#### WRITTEN TASK 1
Answer these questions from the book review:
(a) Which publisher released the book?
(b) How did the reviewer get a copy?
(c) What does Solomon graduate as?
#### WRITTEN TASK 2
Please write out the part of the book review between "Solomon and Serena" and "the Napoleonic Wars.", inclusive.

8 Rated Books Book Reviews

Book Review: A Lily Among Thorns by Rose Lerner

Title: A Lily Among Thorns

Author: Rose Lerner

Genre: Historical Romance

Publisher: Leisure Books
Publication date: September 2011
Paperback: 320 pages


It was him. Serena couldn’t breathe. She’d been looking for him for years—the man who’d lifted her out of the dregs of London’s underworld. She remembered that he’d looked like an angel. But either she’d embellished or he’d grown up. Because he didn’t look like an angel now. He looked like a man, solid and broad, and taller than she’d thought. And now he needed her help.


Solomon recognized her as soon as they were alone in the dark. He’d not forgotten that night five years ago either. But Serena had changed. She was stronger, fiercely independent and, though it hardly seemed possible, even more beautiful. She was also neck-deep in trouble. Yet he’d help cook a feast for the Prince Regent, take on a ring of spies, love her well into the night—anything to convince her that this time he was here to stay.(< /em>

Stand alone or series: Stand alone

How did I get this book: Review copy via Netgalley

Why did I read this book: Rose Lerner’s In For a Penny was one of my favourite reads of 2010 and I have been waiting for her second book ever since.


Warning: this review contains a few spoilers

I loved In For a Penny, Rose Lerner’s first book and had been waiting anxiously for A Lily Among Thorns although part of me feared it wouldn’t be as good as that other book. But thankfully, A Lily Among Thorns turned out to be an excellent read. Showing a penchant for beta heroes, strong heroines and an incredible awareness of important issues (gender, race, sexual orientation identity), this author is definitely a favourite now.

Solomon and Serena first met years ago when she was a courtesan and he, a young and shy Cambridge student about to say goodbye to his virginity. He got cold feet though and left in a hurry but not before paying handsomely for Serena’s troubles. The money was enough to help her starting over and to build a reputation as a top Courtesan until eventually she had enough money to quit that life and to start her own business. In the meantime, Solomon graduates as a chemist and becomes a tailor (his dyes are the best in London) working for his uncle, a job that is the only thing that will keep him going on after his twin brother dies during the Napoleonic Wars.

#### RAW DATA
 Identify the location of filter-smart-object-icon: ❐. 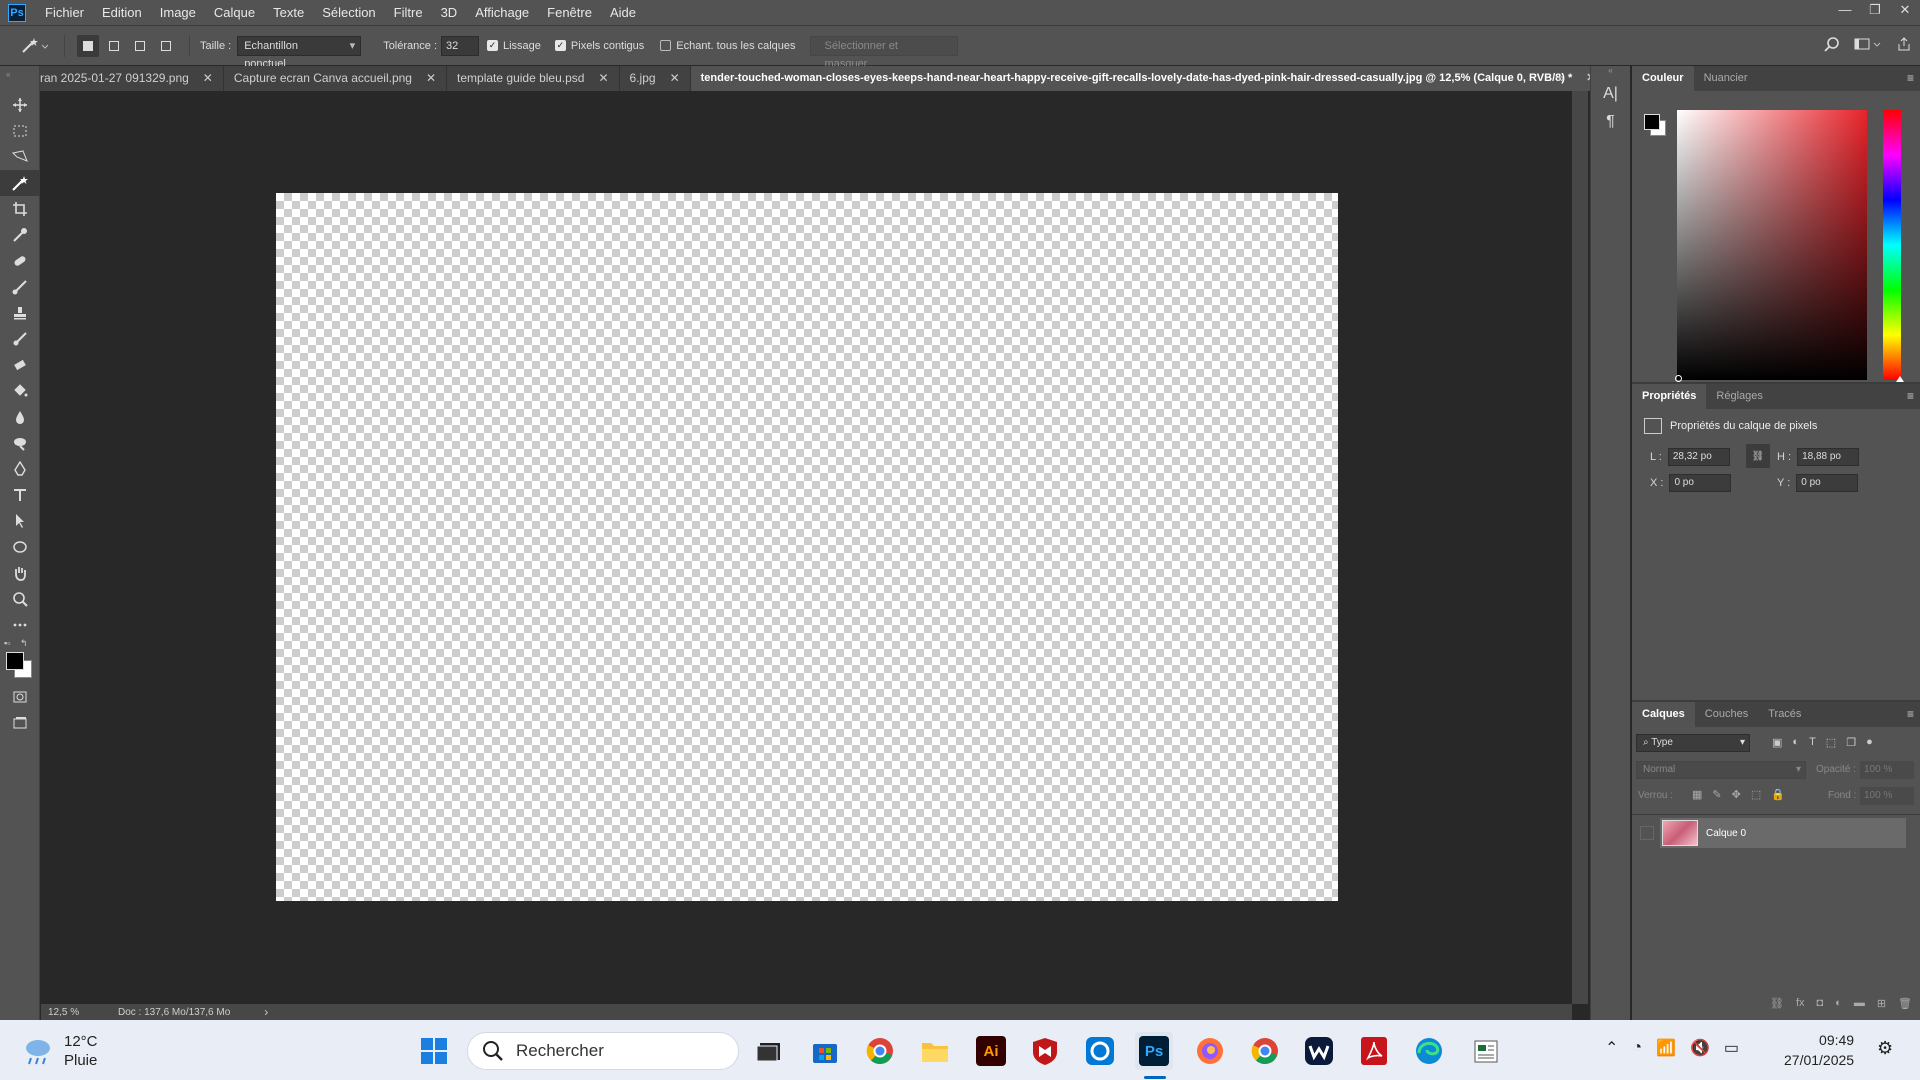
(1851, 742).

#### FINAL ANSWER 1
(a) Leisure Books
(b) Review copy via Netgalley
(c) A chemist

#### FINAL ANSWER 2
Solomon and Serena first met years ago when she was a courtesan and he, a young and shy Cambridge student about to say goodbye to his virginity. He got cold feet though and left in a hurry but not before paying handsomely for Serena’s troubles. The money was enough to help her starting over and to build a reputation as a top Courtesan until eventually she had enough money to quit that life and to start her own business. In the meantime, Solomon graduates as a chemist and becomes a tailor (his dyes are the best in London) working for his uncle, a job that is the only thing that will keep him going on after his twin brother dies during the Napoleonic Wars.